# [課題]
下に示す、ソニーの音楽事業の歩みを述べた文書を、最後の文の後から書き継ぎなさい。

# [文書]

_ _ _

日本初のトランジスタラジオの開発など電機メーカーとして発展してきたソニーが音楽事業に参入したのは1968年。日本進出を狙っていた米CBS社と「CBSソニーレコード」を設立して日本国内の音楽事業に参入した(当時、外資は単独で日本に進出できなかった)。それから20年経ち、1980年代になると、ソニーは「ハードとソフトの融合」路線を歩むのだが、合弁相手だったCBSレコードの米国本社を1987年に買収。これにより、手に入れた世界的な事業基盤が現在のソニーの音楽事業の基礎になっている。

_ _ _

(単語と要素の位置を示すデータ)
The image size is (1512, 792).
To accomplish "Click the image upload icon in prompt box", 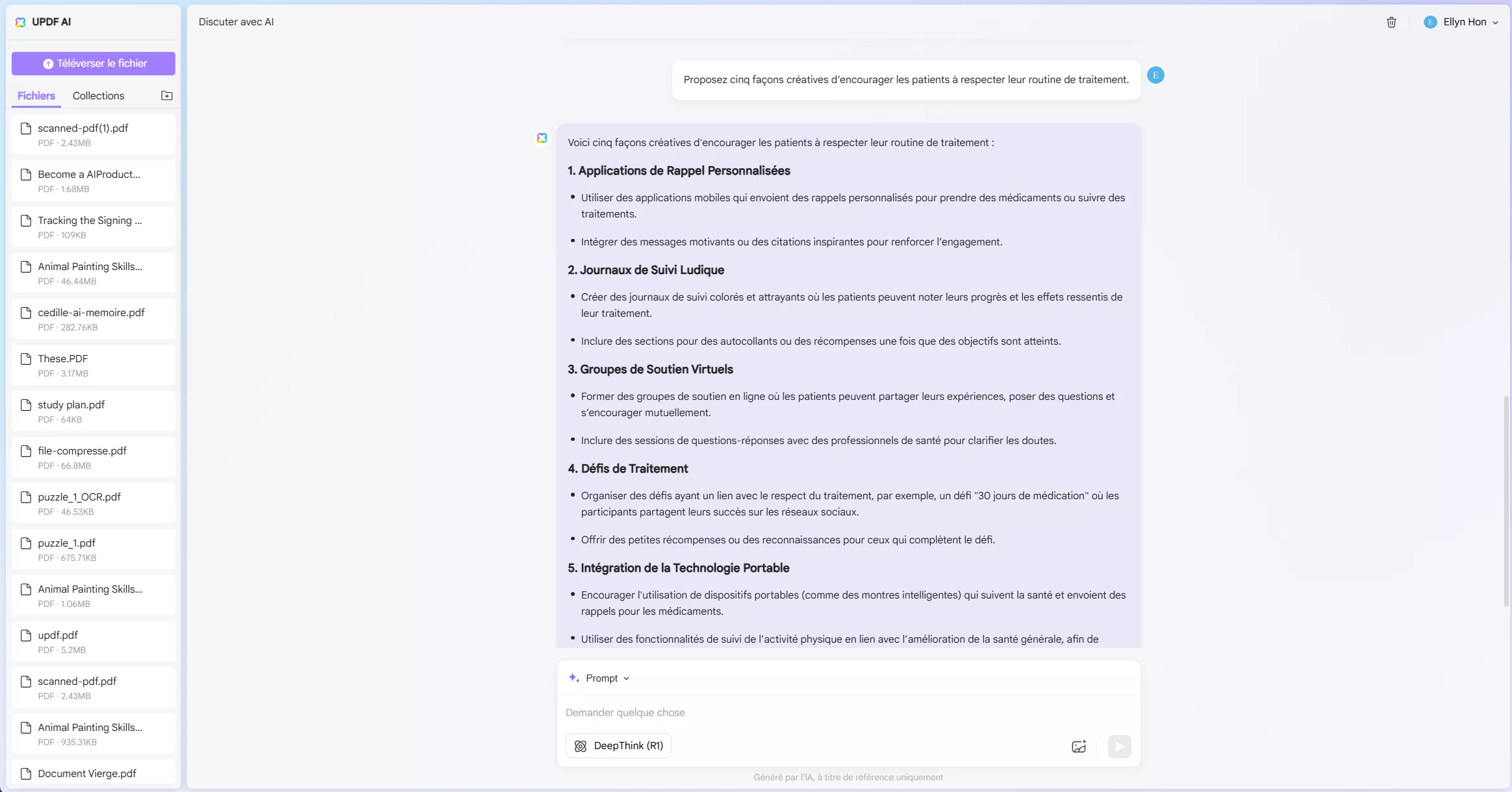I will click(1078, 747).
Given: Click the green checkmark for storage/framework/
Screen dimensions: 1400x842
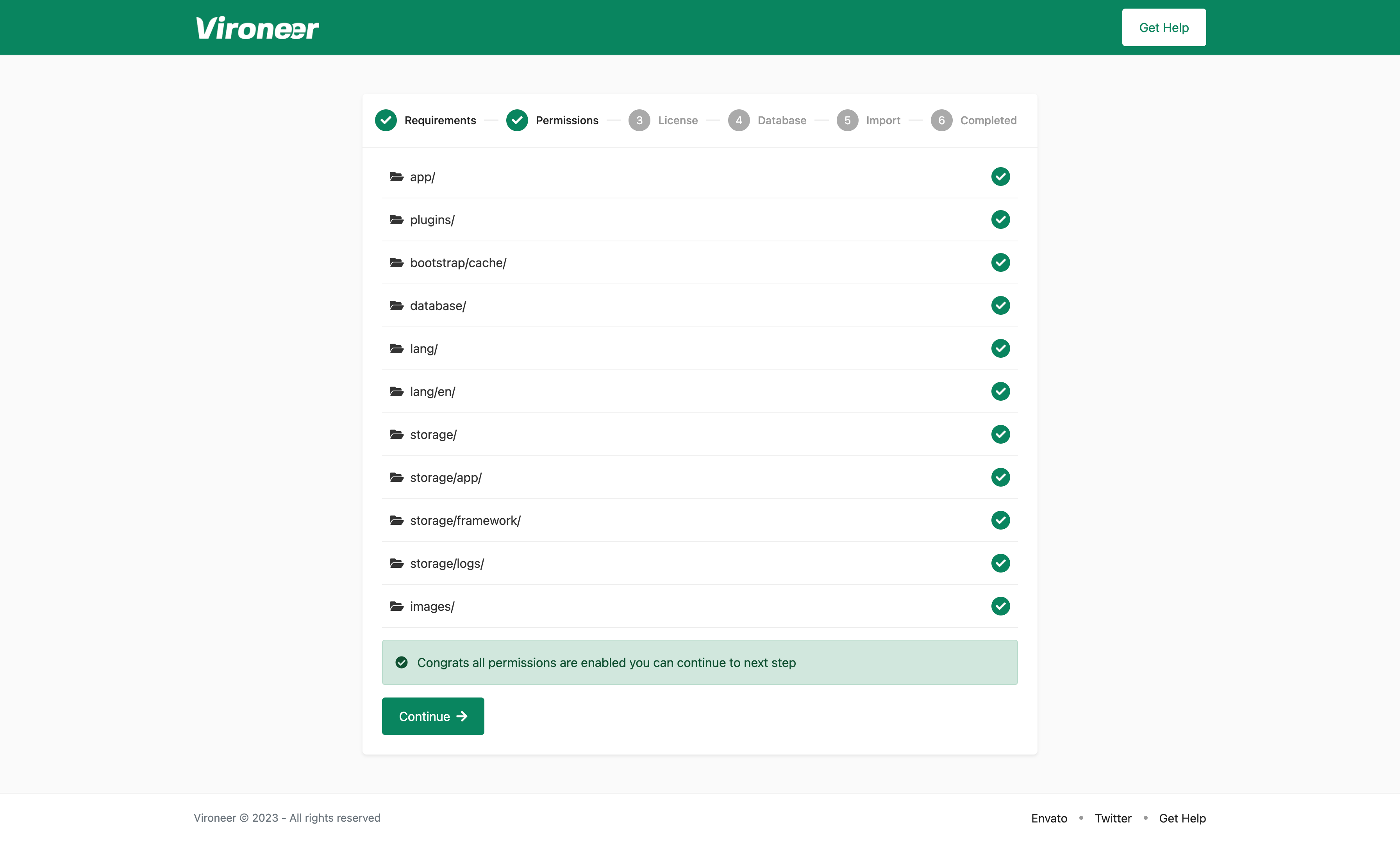Looking at the screenshot, I should [x=1000, y=520].
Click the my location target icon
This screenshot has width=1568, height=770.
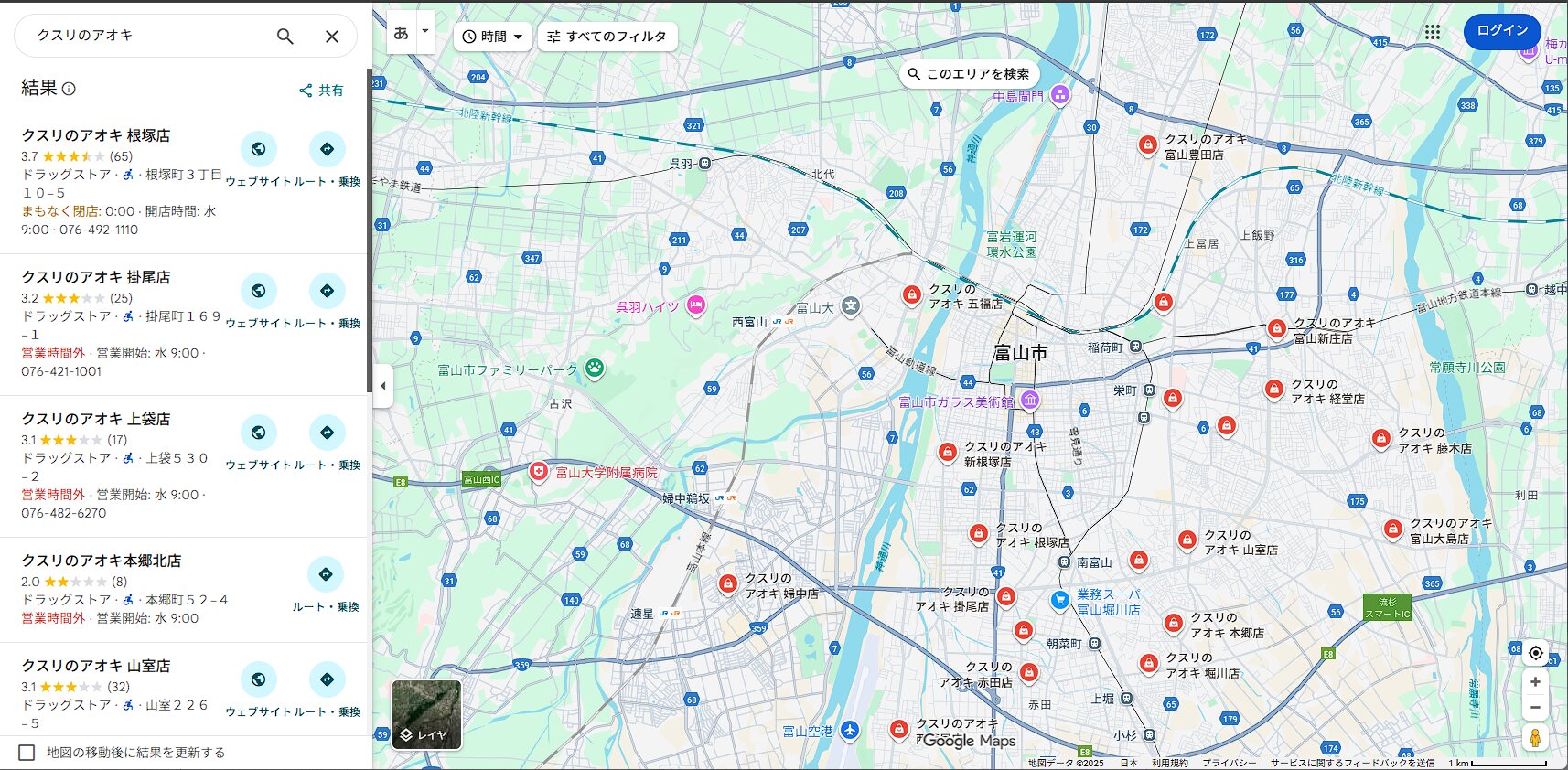pyautogui.click(x=1535, y=653)
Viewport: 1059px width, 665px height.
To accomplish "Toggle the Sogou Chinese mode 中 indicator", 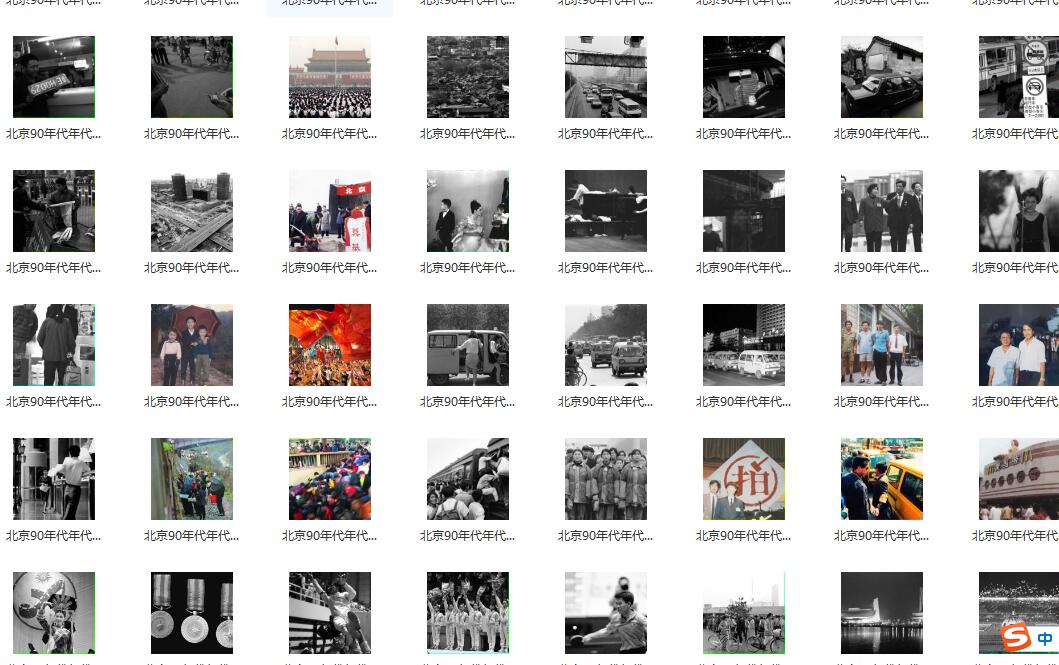I will [x=1045, y=638].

_ _ _

# [結果]
そして近年の業績拡大の原動力となっているのが、「スポティファイ」「アップルミュージック」といった音楽のストリーミング配信の市場が拡大していることだ。多数の良質な楽曲を保有しているソニーは、スポティファイなどのストリーミングプロバイダーと楽曲提供の契約をすれば、あとは楽曲が利用されるたびに収入が得られる。利益率が高く、継続して収益があがるビジネスなのだ。

 

そして、高速で低遅延な5Gの時代になればますますストリーミング市場は拡大すると見込まれる。この時代に適応するため、ソニーは2018年に発表した中期経営計画で「コンテンツIPの強化」を基本戦略に掲げ、近年、様々なIPを獲得して上乗せしている。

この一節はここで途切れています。